I have a Replicator on firmware 1.1.1. It has been sitting for a about a month without being powered on. When I plug in a flash drive and select my model to print, I immediately get an error message that says "Failed to print. Please try again." I tired plugging the printer up to my laptop with USB to do a firmware update through the MakerBot app, but I am not even able to correctly detect the printer within the app. I tried on the Mac and Windows versions of the app. Any suggestions are appreciated at this point. I really don't want to call MakerBot and pay them $100 for this one issue.

----------


## MBSupport

That is some seriously ancient firmware. Wow! It is very important to stay up to date on both your software and firmware. Please make sure to update your printer whenever prompted to do so by MakerBot Desktop.

In order to update your firmware you will need to downgrade to an earlier version of Desktop. What operating system are you running your printer off of?

----------


## jdraughon

> That is some seriously ancient firmware. Wow! It is very important to stay up to date on both your software and firmware. Please make sure to update your printer whenever prompted to do so by MakerBot Desktop.
> 
> In order to update your firmware you will need to downgrade to an earlier version of Desktop. What operating system are you running your printer off of?

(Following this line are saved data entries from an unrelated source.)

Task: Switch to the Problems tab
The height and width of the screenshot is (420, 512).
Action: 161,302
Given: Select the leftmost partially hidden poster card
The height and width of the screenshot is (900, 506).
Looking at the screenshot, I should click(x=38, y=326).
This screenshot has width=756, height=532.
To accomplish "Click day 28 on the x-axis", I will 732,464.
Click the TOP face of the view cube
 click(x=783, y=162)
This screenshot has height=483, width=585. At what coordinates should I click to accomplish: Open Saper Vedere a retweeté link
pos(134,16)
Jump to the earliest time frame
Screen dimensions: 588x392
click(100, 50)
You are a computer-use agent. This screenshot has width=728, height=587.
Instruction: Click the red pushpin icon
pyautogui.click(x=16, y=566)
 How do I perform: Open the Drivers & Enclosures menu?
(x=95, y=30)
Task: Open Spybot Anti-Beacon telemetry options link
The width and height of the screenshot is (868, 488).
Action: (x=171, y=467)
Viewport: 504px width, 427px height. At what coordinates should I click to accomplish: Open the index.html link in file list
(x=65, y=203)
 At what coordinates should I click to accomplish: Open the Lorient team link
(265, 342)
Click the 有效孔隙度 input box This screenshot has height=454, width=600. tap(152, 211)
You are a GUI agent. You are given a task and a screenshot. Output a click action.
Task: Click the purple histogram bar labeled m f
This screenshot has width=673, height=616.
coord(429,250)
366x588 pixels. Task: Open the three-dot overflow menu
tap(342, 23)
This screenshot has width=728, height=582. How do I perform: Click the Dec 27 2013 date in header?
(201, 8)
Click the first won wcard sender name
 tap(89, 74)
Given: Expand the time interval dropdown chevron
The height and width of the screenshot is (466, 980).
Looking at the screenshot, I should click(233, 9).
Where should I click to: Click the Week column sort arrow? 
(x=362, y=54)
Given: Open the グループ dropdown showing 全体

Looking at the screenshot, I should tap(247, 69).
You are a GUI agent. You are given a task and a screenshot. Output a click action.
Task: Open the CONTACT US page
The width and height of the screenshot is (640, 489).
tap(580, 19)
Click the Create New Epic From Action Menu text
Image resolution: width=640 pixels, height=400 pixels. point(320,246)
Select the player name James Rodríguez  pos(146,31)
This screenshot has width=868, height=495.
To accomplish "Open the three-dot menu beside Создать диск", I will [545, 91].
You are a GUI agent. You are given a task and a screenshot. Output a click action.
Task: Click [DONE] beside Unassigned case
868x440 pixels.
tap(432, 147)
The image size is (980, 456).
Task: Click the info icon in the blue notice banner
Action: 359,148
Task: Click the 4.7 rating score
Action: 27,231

Haha, yeah. I have access to Windows 8 or OS X 10.10.

----------


## MBSupport

Here is the beta bundle for Desktop v3.6 OS X:

https://www.dropbox.com/s/r08xnn9gn8....0.64.dmg?dl=0

If you prefer Windows 8 please see the download link below for 8.1 64 bit and 32 bit respectively:

https://www.dropbox.com/s/18zmm9rap4...stall.exe?dl=0

https://www.dropbox.com/s/2x3e7274be...stall.exe?dl=0

Once you have downloaded and installed the preferred version of Desktop please update your firmware. Following that reinstall Desktop v3.7 and double check that your firmware is fully up to date.

----------